Document & Learning team - LITIS Laboratory

Re: A very complex search problem.

Posted by rajan chandi <ch...@gmail.com>.
Great Thanks Aakash for your inputs!
We'll try to do some research and possibly bench-marks before we move
forward.

Regards
Rajan

On Wed, Sep 2, 2009 at 1:27 PM, Aakash Dharmadhikari <aa...@gmail.com>wrote:

> hi Rajan,
>
>  More knowledgeable people might be able to  provide better insight into
> the performance issues, but I have a doubt around this ORing business.
>
>  The best option I see is storing all my friends IDs in my documents as
> multi valued field. This in contrast to OR queries would make querying
> super
> fast as the number of Terms are reduced to one per document. In case of
> ORing if I have 150 friends, there would be 150 terms to be matched against
> per document in case its not my friends document.
>
> It would certainly increase the size of your index a bit, but comparing the
> query time efforts in ORing this might be extremely efficient.
>
> regards,
> aakash
>
>
>
> 2009/9/2 rajan chandi <ch...@gmail.com>
>
> > Thank you Birger for the pointer to HBase.
> >
> > HBase sounds interesting.
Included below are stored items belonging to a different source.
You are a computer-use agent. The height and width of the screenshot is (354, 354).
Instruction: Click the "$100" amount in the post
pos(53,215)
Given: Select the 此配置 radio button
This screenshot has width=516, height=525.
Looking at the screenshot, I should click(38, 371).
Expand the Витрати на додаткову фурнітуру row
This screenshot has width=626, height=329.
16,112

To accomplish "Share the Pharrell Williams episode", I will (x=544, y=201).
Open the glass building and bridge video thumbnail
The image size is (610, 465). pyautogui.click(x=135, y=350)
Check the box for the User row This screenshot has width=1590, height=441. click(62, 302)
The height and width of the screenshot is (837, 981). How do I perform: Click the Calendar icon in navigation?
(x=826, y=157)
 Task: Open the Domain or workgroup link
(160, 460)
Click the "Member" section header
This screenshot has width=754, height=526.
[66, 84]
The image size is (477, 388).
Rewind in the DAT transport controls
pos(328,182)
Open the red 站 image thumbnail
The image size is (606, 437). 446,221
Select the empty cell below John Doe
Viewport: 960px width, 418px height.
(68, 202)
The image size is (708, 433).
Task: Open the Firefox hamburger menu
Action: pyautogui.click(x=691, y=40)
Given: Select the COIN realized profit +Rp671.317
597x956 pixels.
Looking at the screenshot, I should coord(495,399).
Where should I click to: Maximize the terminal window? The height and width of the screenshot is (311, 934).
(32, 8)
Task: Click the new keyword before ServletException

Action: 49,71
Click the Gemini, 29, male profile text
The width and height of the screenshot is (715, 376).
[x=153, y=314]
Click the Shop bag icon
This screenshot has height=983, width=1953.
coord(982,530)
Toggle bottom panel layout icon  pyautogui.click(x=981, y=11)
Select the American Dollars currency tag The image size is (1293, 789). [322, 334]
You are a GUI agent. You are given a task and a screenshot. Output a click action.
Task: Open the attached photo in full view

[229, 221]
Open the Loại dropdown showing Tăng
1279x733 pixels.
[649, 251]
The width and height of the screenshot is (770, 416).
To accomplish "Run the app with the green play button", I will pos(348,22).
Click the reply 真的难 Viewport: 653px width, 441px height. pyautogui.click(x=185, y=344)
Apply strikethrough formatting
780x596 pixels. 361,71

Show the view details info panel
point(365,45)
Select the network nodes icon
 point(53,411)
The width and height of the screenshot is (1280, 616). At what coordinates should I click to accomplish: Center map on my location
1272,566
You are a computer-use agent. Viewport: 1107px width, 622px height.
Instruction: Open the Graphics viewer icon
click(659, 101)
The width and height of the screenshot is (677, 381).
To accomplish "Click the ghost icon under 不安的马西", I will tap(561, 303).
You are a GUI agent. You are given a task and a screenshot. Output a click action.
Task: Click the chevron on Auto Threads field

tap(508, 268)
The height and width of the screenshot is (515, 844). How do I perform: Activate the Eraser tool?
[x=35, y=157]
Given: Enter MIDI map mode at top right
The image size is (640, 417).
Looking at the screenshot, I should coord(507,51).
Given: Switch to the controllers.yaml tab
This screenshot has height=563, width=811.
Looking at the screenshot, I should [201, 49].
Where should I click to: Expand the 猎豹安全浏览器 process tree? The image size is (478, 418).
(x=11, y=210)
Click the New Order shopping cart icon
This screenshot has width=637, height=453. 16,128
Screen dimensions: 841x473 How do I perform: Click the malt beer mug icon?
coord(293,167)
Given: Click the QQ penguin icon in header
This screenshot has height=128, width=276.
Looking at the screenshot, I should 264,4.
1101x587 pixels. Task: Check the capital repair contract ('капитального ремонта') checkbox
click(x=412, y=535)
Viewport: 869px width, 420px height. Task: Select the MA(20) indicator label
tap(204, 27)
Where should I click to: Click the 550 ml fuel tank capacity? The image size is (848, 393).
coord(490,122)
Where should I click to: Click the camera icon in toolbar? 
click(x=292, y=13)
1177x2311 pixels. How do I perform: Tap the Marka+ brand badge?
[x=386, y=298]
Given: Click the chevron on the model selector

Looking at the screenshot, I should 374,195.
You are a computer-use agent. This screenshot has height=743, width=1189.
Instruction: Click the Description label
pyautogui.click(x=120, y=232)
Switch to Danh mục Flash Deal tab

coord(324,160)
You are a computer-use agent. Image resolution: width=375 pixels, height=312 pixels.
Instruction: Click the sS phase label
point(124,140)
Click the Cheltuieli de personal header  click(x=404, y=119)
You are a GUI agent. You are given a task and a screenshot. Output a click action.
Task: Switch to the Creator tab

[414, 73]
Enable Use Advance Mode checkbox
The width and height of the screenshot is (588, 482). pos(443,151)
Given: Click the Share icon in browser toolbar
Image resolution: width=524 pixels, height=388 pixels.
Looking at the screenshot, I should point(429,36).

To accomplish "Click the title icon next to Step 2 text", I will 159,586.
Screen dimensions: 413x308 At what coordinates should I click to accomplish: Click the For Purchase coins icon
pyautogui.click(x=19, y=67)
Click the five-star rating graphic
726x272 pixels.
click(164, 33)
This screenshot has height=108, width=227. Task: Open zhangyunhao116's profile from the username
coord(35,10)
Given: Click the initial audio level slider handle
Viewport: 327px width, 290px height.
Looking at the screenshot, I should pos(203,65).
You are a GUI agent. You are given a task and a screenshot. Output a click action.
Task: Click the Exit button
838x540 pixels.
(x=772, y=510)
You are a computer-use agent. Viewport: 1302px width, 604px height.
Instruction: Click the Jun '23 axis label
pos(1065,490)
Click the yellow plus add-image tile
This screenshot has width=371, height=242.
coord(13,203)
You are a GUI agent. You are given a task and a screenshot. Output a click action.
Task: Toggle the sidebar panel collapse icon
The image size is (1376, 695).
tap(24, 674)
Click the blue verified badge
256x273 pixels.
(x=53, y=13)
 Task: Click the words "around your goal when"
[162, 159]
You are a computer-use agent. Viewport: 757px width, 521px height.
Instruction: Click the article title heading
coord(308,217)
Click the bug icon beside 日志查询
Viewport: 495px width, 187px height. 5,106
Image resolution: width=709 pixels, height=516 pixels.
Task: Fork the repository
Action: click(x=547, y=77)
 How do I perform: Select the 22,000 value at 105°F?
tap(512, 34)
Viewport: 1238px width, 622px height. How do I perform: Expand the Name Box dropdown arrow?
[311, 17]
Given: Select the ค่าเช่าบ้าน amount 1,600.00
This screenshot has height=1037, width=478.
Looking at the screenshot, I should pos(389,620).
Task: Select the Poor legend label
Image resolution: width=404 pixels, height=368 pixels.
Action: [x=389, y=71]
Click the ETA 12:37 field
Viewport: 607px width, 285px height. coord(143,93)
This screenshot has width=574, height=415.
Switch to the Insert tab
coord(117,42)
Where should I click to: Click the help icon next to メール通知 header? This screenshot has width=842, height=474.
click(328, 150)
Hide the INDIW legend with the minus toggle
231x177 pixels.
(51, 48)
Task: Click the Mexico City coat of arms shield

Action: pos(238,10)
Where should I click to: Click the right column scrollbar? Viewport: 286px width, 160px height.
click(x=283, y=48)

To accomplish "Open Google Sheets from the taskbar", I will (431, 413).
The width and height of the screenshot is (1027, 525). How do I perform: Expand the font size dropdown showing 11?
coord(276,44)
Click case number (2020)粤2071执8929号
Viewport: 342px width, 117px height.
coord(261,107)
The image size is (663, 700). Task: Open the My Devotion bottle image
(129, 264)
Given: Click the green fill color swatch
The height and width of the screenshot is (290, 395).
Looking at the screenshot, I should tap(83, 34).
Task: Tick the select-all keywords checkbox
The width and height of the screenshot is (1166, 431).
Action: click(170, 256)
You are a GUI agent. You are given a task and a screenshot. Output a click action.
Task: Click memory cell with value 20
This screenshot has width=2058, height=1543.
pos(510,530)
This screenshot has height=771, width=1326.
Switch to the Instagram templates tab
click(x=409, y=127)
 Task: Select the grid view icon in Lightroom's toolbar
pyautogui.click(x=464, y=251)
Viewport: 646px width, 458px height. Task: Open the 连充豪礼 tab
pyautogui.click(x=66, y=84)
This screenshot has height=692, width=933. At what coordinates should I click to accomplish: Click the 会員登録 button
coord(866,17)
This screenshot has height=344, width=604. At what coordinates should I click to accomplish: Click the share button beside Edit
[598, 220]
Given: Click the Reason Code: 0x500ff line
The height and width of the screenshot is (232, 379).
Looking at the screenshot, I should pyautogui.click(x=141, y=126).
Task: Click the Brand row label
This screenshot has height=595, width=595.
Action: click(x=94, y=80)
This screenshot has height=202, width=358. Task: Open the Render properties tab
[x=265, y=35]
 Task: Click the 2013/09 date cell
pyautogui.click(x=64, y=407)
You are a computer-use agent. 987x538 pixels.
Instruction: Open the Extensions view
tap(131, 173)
We will consider this for -  "people you may
> > know".
> >
> > We are trying to address a different problem of searching from a well
> > defined list of contacts.
> > A huge ORed query sounds good at this point as a solution.
> >
> > Thanks and regards
> > Rajan Chandi
> >
> >
> > On Wed, Sep 2, 2009 at 4:22 PM, Lie, Birger <Bi...@expert.no>
> wrote:
> >
> > > HI,
> > > I might be unclear in what I mean.
> > >
> > >
> > > Usually people have friends in common, so if you
> > > 1) create and store a relationship between user x and y, and give that
> > > an id.
> > > 2) x knows z than there is a probability that y might know z as well.
> > >
> > > If that is the case than add z to the relation and you don't need
> update
> > > documents.
> > >
> > >
> > > The important thing is to create some sort of relationship concept so
> > > you don't end up with N users and N relations...
> > > In this is the case when you search than you only have 1 And clause
> > > instead of 3.
> > >
> > >
> > > I think Hadoop running HBase is ideal for this application. Facebook is
> > > using HBase (I think) CouchDB is also excellent...
> > >
> > >
> > > -Birger
> > >
> > >
> > >
> > >
> > >
> > > -----Original Message-----
> > > From: gwk [mailto:gijs@eyefi.nl]
> > > Sent: 2. september 2009 12:34
> > > To: solr-user@lucene.apache.org
> > > Subject: Re: A very complex search problem.
> > >
> > > Hello Rajan,
> > >
> > > I might be mistaken, but isn't CouchDB or a similar map/reduce database
> > > ideal for situations like this?
> > >
> > > Regards,
> > >
> > > gwk
> > >
> > > rajan chandi wrote:
> > > > Hi All,
> > > >
> > > > We are dealing with a very complex problem of person specific search.
> > > >
> > > > We're building a social network where people will post stuff and
> other
> > > users
> > > > should be able to see the content only from their contacts.
> > > >
> > > > e.g. There are 10,000 users in the system and there are only 150
> users
> > > in my
> > > > network.
> > > > I should be search across only 150 users' content.
> > > >
> > > > Is there an easy way to approach this problem?
> > > >
> > > > We've come-up with different approaches:-
> > > >
> > > >
> > > >    - Storing the relationship in each document.
> > > >    - A huge ORed query with all the IDs of the people that needs to
> be
> > > >    searched.
> > > >    - Creating a query and filtering the results based on the list of
> > > >    contacts.
> > > >
> > > > None of these approach sounds to be plausible.
> > > >
> > > > We already have gone through recently released book on Solr 1.4
> > > Enterprise
> > > > Search. The book also doesn't seem to have any pointers.
> > > >
> > > > Any good approach/pointers will help.
> > > >
> > > > Thanks and regards
> > > > Rajan Chandi
> > > >
> > > >
> > >
> > >
> >
>

Re: A very complex search problem.

Posted by Aakash Dharmadhikari <aa...@gmail.com>.
hi Rajan,

  More knowledgeable people might be able to  provide better insight into
the performance issues, but I have a doubt around this ORing business.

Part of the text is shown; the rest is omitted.